These sub-systems are utilised in the performance of the following activities:

information resource building,
database creation and maintenance, and
information retrieval and dissemination

ISAR COMPONENTS (Cont.)

An ISAR system comprises of following components:

User Interface: It is the front-end which enables user to put a query and displays results. These are of two types:
- Query Interface
- Result Interface
Knowledge Base: The store house of any ISAR system is its Knowledge Base. It contains list of facts or related facts (information). Any kind of query is answered based on the facts stored in the Knowledge Base. A Knowledge Base could be a DBMS. Retrieval of information from storage depends on two important aspects of Knowledge Base:

ISAR COMPONENTS (Cont.)

Knowledge Representation
1. Semantic Network Knowledge Representation - A semantic network contains points called nodes connected by links called as arcs
2. Frame Based Knowledge Representation - It is and object-oriented approach. A frame represents an object (document or information) or class of objects and are stored in slots
3. Rule-Based Knowledge Representation - Rules provide a formal way of representing recommendations, directives, or strategies

ISAR COMPONENTS (Cont.)

- Rules are appropriate when the domain knowledge results from empirical associations developed through years of experience in solving problems in a given area

- Rules are expressed in the form of IF-THEN statements

- Domain knowledge is represented as a set of rules that are checked against a collection of facts about current situation

- When the IF portion of the rule is satisfied by the facts, the action specified by the THEN portion is performed

- When the condition is satisfied the rule is said to ‘fire’ or ‘execute’

- A rule interpreter is used to compare the IF portions of rules with the facts and execute the rule whose IF portion matches the facts

ISAR COMPONENTS (Cont.)

Indexing & clustering - Many system follow a kind of keyword indexing. Keyword indexes are sometimes good in recall not in precision and in some cases vice-versa. Such indexes fail in preserving the context of search term. E.g. World Wide Web

Efforts have made in this direction such as using clustering techniques like keyword clustering to attach semantics with a keyword. In such a technique, relation among the terms are used like Broader term, Narrower term and Related term. This technique heavily uses Thesaurus. Such relations can be stored in the form of sequential inverted files or using B-tree structures.

ISAR COMPONENTS (Cont.)

Search Agent - It is a program which takes input from Search Interface and searches in the Knowledge Base using existing index.

A good ISAR system means efficient retrieval. Thus, a good search agent must be equipped with following features:
- facility of using Boolean operators
- context setting to search terms
- use of clustering algorithms
- use of soundex and metaphone algorithms

ISAR COMPONENTS (Cont.)

Search Agent
1. Boolean Operators

Three Boolean operators are AND, OR and NOT
These operators are used to generate combinational search
AND and NOT operators increase precision whereas OR increases recall of search results

ISAR COMPONENTS (Cont.)

Context Setting

It requires content analysis of document
It can be done manually or automatically to preserve the context of each term in the index.
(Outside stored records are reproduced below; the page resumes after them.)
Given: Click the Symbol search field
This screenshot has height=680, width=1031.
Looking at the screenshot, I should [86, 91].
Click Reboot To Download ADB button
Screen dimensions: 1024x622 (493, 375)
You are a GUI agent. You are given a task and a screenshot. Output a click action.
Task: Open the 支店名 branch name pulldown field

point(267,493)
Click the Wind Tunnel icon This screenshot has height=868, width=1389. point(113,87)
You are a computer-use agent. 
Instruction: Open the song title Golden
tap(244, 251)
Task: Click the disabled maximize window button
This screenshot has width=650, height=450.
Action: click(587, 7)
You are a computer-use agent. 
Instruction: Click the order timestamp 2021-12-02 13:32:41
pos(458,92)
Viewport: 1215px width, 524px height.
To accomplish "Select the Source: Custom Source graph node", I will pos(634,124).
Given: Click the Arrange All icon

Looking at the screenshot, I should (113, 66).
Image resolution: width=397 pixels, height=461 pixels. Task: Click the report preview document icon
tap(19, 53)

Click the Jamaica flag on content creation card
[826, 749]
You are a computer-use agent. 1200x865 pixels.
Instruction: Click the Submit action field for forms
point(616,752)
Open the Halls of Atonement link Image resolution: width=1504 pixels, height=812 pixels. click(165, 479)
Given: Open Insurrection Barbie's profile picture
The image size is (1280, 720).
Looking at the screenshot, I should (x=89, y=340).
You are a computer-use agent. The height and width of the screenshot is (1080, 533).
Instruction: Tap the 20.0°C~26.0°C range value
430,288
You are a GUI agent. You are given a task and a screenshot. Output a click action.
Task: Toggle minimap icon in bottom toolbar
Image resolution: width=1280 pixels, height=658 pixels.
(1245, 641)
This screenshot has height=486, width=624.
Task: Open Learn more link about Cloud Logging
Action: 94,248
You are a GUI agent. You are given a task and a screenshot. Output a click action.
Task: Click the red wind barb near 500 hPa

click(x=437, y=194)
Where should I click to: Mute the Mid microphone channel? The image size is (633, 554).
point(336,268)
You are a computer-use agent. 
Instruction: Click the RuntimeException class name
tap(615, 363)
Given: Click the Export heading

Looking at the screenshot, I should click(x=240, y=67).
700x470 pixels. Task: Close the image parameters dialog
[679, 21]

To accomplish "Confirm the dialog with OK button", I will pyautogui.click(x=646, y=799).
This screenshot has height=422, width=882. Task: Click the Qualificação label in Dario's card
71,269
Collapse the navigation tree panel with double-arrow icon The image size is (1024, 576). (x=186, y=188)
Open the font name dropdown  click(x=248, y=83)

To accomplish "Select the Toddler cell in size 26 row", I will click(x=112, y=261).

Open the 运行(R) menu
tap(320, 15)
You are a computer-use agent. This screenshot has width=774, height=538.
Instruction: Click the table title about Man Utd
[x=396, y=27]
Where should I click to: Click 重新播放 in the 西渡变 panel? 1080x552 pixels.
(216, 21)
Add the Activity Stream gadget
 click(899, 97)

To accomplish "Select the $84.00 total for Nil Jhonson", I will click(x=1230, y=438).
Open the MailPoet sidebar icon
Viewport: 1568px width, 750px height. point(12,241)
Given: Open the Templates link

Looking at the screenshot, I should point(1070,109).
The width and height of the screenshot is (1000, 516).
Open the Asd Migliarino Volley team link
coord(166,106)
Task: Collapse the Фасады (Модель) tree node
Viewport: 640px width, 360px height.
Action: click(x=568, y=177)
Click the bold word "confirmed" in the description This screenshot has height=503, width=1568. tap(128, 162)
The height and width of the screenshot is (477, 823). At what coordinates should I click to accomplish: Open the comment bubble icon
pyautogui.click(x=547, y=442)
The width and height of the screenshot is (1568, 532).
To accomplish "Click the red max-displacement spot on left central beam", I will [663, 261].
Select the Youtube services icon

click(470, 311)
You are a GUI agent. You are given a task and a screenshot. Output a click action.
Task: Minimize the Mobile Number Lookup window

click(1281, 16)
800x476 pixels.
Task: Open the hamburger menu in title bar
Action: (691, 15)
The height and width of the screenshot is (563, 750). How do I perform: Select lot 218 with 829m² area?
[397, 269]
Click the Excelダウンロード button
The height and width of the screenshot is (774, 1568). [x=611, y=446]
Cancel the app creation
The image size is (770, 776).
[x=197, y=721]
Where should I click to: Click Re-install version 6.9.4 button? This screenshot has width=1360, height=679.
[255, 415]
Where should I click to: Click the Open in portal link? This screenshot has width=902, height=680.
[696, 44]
It can be done in two ways:
1. Conceptual Analysis: It is the frequency of concepts. Concept can be represented by texts as well as pictures where text is very common. For example, if one is analyzing with a hypothesis that a certain document is about freedom then one should look for the related words like liberation, independence, etc.

ISAR COMPONENTS (Cont.)

Relational Analysis: It goes one step further by examining the relationships among concepts in a text. In relational analysis we look for what are the related words appearing next to the word in question. For example, to see what are the words that appear next to “freedom” and then determine the related concepts

Clustering Algorithms

Clustering is a method by which large sets of data is grouped into groups or clusters of smaller sets of similar data based on some characteristics

ISAR COMPONENTS (Cont.)

It attempts to identify natural groups of components or data based on some similarity in a given population.
It is a method to create sub-class in a given class
The first thing in such algorithms are identification of core entity which is also known as centroid
Around centroid similar kind of entities or data are collected which are called as members of cluster
To determine cluster membership and size, most algorithms evaluate the distance between each entity or data and the cluster centroids

ISAR COMPONENTS (Cont.)

Statistical techniques are used for generating clusters as output

ISAR COMPONENTS (Cont.)

Soundex & Metaphone Algorithms

Both these algorithms are based in the way pronunciation of a word is made
In soundex algorithm, a numeric code is assigned to each character used in a word and when search is performed, words with similar codes are also brought out in search result
Whereas metaphone algorithm encodes on letter-by-letter basis. It encodes groups of letters i.e. a word. It embodies more accuratelt the rules of pronounciation in language

ISAR FUNCTIONS

IR system is considered to have the function of “leading the user to those documents that will best enable him/her to satisfy his/her need for information” (Lancaster, 1979)
Information is stored in natural language texts, and the mechanism used to represent the texts include both controlled &

uncontrolled vocab. which separately or in combination constitute the indexing language

TYPES OF ISAR SYSTEMS

Database Management System (DBMS)

It deals with data storage, maintenance and retrieval and is used to keep control and manipulate data within the database
It has the definite structure of the stored information, instead of dealing with natural language text
In DBMS, normally files of data are described by a small set of pre-specified attributes. Each attribute carries some kind of value in it.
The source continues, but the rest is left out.